Selected extract:
#####

Incentivizing some types of metrics also inherently involves risk. A classic example is tying incentives to time—do x within y period—because it can lead to providers prioritizing the short-term to achieve their incentive and not worrying about the equally or more important long-term. For example, if a physician’s compensation is tied to seeing a portion of new patients within a week, they’re likely to prioritize new patients. This isn’t inherently bad, but it can be negative if it results in less attention to their existing patients, causing them to go to a competitor.

Medical groups have options to minimize the impact of this—modifiers, threshold requirements, selecting good metrics, balance of incentives, etc. But it’s crucial to ask what those unintended consequences could be before rolling out a new model.

Most of a provider’s compensation is tied to their individual performance. But as the practice of medicine becomes even more of a team sport, medical groups should consider implementing incentives at the unit level. These collective incentives can be done at the practice, department, service line, or even group or system level. A significant portion of a physician’s compensation should still be based on their individual performance. But these collective level incentives are especially good for driving performance on major strategic initiatives like access, service, quality, and cost. They also foster a “we over me” culture within the unit and broader organization.

#####

Source data:
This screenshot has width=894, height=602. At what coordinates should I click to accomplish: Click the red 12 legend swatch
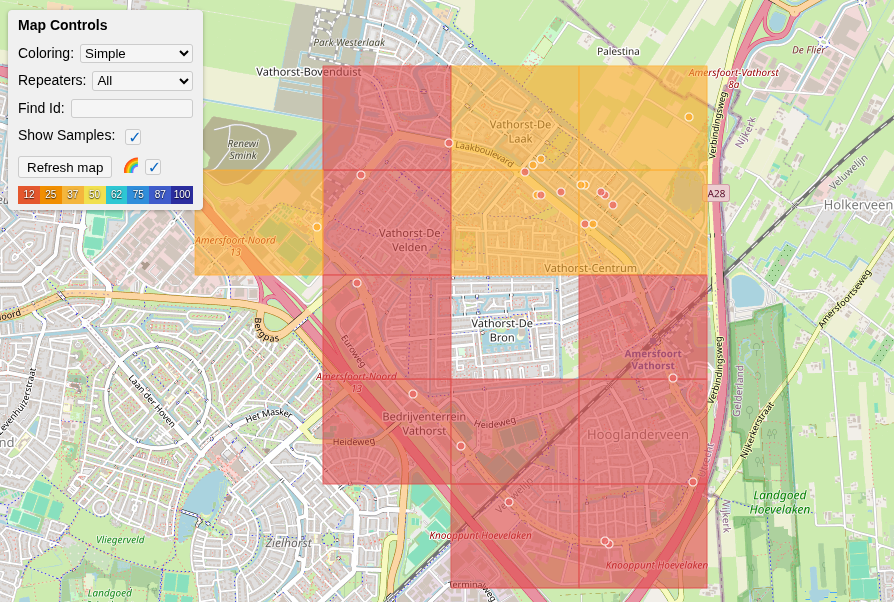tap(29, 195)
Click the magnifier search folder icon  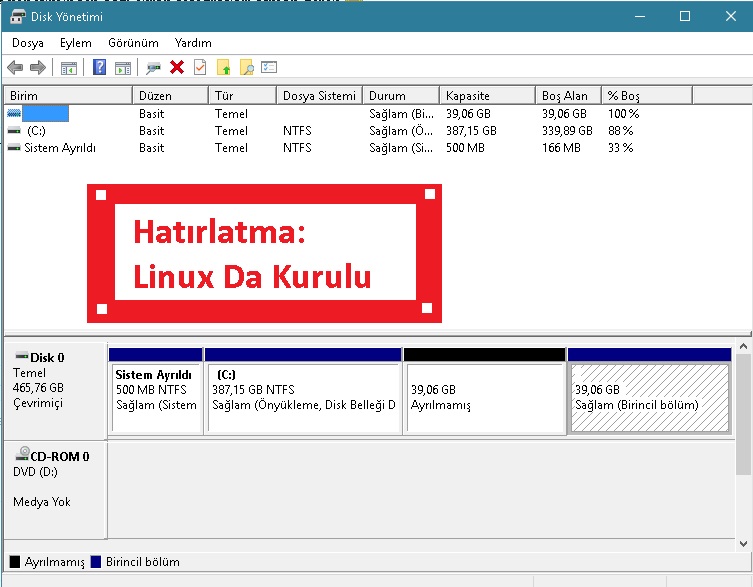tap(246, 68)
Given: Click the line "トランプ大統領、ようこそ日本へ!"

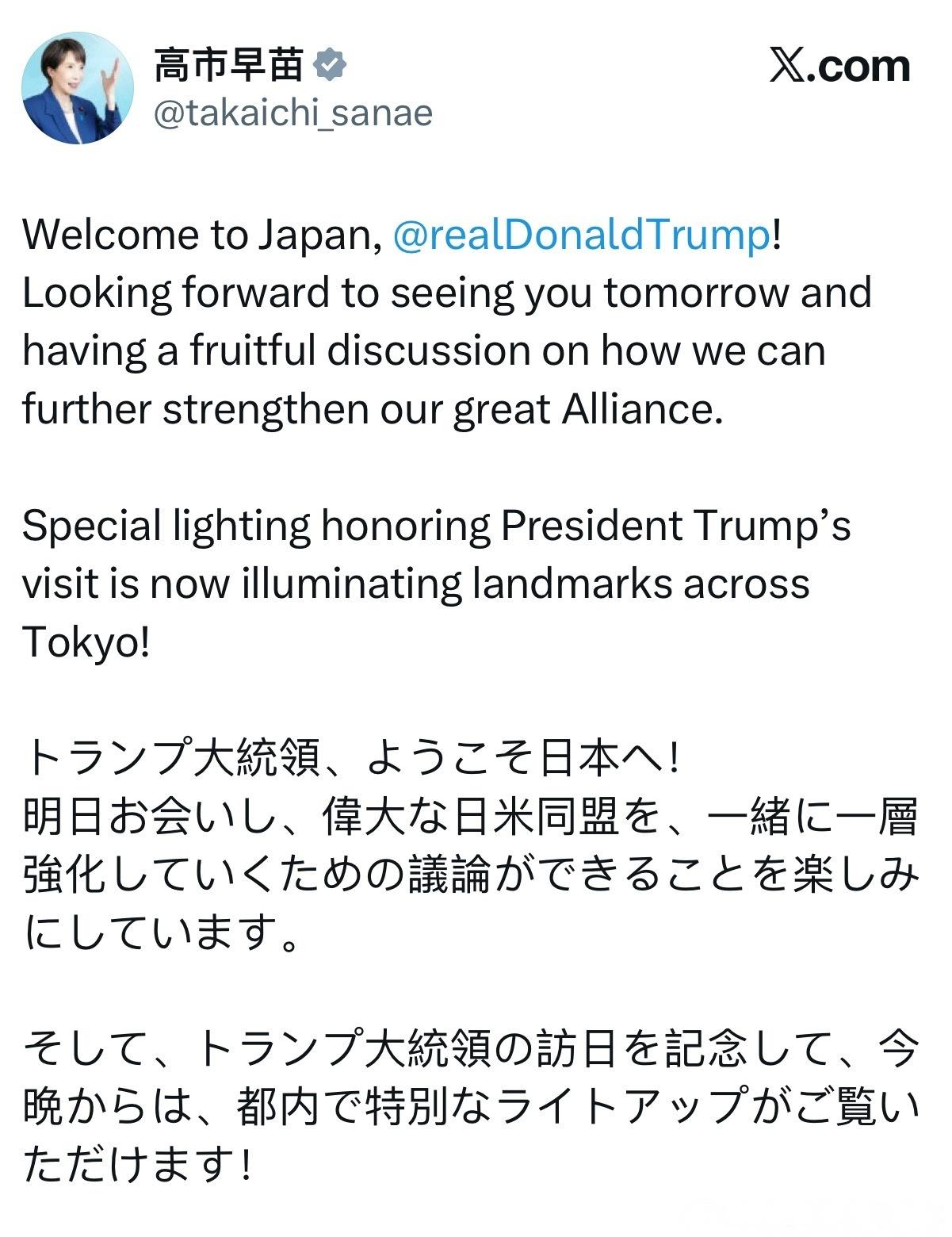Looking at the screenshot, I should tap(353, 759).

#####

Exercise description:
Please explain why the excerpt on physician incentives says that tying incentives to time carries risk. Answer in one to three sentences.

Completed exercise:
Tying incentives to time can lead providers to prioritize the short term to earn their incentive while neglecting the equally or more important long term. For example, a physician paid to see a portion of new patients within a week will likely prioritize them, which can mean less attention to existing patients and cause those patients to go to a competitor.